### The request
Print every line of the following items verbatim, leaving out the pictures.
----
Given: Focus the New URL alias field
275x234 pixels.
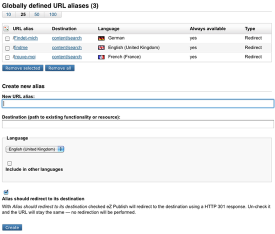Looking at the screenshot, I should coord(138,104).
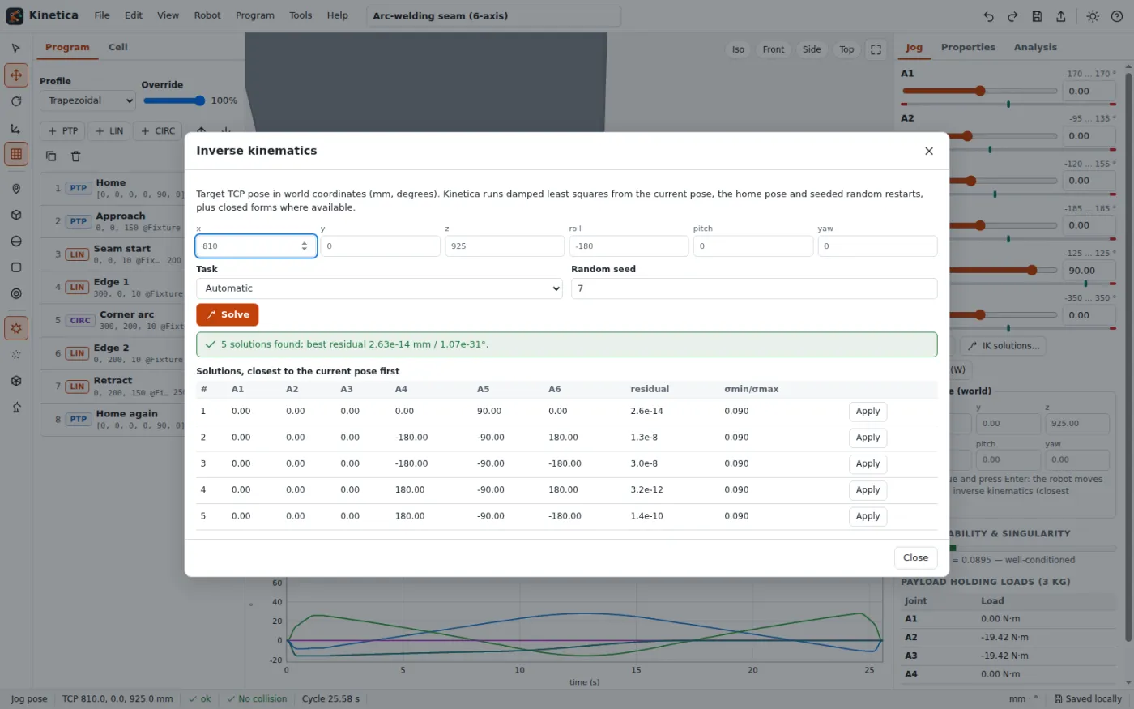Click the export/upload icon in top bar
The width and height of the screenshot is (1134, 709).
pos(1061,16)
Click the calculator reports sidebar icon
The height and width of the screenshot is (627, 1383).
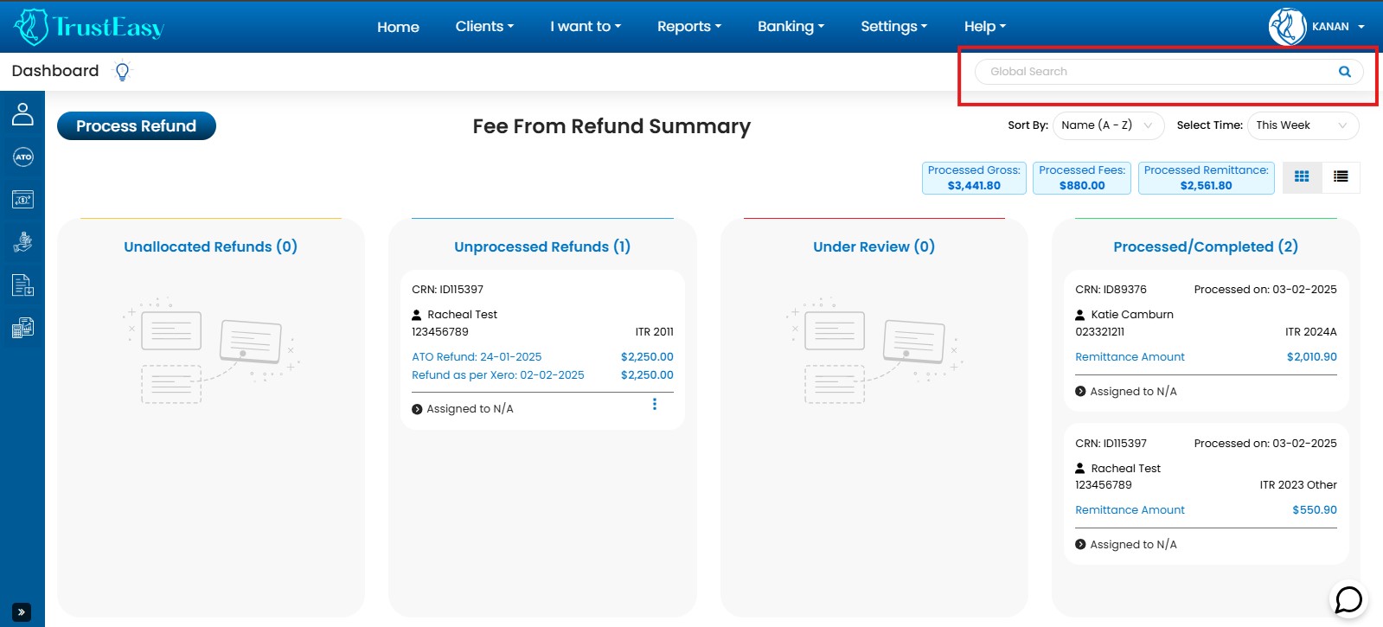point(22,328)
----
### Output of the exercise
Given: Focus the New URL alias field
275x234 pixels.
Looking at the screenshot, I should coord(138,104).
Click the export/upload icon in top bar
The width and height of the screenshot is (1134, 709).
pos(1061,16)
Click the calculator reports sidebar icon
The height and width of the screenshot is (627, 1383).
point(22,328)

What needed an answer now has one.